Soy de esos tipos raros a los que sí les interesa el lado humano de los políticos. De hecho, hubo un tiempo en que me perseguía una cierta fama de blandengue porque los entrevistados se me iban vivos, brutal expresión del argot de mi gremio que quiere decir que mis preguntas no habían sido lo suficientemente agresivas como para obtener un par de frases entrecomillables. De la actualidad pura y dura, se entiende, es decir, de esas cuestiones, en general, perfectamente prescindibles, con fecha inmediata de caducidad. Maldigo una y mil veces el periodismo declarativo ramplón… que yo también he acabado porque no se puede ir toda la puñetera vida contra la corriente.
Otro día les cuento cómo y por qué claudiqué. La introducción pretendía aclarar que, en principio, no tendría nada —más bien al contrario— de cualquier intento periodístico de buscar el plano corto de las personas que están en la primera línea política. Sin llegar a la salsa rosa, me interesan sus situaciones vitales presentes y pasadas, sus peripecias más allá de las siglas concretas, sus gustos en diversas materias y, desde luego, las opiniones que salen de su cabeza y no del consabido argumentario.
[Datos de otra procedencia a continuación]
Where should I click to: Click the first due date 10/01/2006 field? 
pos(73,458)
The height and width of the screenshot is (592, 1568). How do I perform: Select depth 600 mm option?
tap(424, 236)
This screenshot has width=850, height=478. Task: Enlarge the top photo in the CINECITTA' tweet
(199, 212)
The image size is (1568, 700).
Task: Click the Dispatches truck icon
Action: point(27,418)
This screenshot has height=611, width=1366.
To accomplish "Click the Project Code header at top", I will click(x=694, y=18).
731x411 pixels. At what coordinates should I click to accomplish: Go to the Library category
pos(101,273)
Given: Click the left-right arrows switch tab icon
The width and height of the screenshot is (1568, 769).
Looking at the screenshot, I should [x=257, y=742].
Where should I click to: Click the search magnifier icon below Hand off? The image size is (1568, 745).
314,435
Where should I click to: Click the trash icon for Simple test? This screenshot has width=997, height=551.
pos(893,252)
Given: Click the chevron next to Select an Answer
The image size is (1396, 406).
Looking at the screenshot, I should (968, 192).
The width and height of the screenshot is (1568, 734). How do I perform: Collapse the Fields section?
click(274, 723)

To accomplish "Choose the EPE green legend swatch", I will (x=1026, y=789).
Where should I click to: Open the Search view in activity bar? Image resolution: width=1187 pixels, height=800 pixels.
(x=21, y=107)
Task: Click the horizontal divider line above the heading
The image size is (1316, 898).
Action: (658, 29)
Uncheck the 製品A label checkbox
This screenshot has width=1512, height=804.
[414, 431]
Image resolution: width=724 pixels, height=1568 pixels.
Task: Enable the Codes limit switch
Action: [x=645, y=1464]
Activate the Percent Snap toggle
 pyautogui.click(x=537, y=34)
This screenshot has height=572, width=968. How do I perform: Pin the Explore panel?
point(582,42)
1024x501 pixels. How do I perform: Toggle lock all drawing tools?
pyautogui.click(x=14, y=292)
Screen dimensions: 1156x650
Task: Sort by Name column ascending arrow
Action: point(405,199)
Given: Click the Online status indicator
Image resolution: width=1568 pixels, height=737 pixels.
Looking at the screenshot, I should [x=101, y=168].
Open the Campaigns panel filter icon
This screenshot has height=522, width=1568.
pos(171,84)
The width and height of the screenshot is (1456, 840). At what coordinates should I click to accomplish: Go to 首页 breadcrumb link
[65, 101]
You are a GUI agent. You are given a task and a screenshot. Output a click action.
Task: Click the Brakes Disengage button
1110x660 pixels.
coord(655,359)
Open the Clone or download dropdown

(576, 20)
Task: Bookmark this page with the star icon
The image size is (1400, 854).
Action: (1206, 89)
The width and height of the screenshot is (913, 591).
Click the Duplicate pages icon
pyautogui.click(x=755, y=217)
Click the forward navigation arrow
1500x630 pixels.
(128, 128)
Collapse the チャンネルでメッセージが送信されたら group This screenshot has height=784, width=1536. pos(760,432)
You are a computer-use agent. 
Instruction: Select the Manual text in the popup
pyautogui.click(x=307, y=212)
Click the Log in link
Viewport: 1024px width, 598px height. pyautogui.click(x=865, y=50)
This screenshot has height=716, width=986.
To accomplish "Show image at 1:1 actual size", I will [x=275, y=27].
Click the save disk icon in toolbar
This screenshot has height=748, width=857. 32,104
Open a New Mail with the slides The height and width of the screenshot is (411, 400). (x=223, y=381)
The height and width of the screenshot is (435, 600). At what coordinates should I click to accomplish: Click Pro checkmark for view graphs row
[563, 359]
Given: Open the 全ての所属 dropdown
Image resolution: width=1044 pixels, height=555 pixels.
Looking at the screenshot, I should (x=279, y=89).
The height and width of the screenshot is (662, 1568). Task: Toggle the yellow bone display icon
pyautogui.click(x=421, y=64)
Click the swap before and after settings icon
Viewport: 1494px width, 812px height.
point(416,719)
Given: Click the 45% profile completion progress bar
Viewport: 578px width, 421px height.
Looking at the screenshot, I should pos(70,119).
Y también me resulta simpático verlos en facetas ajenas a su dimensión pública. Pero sin rebasar unos límites tan obvios, tan primarios, que no me voy a detener a explicar. La línea, que es ciertamente gruesa, la marca el sentimiento de vergüenza ajena desde el lugar del espectador, y el del mínimo pudor desde el lado del protagonista, que es quien al final decide si merece la pena hacer el chorra ante una cámara por un puñado de votos.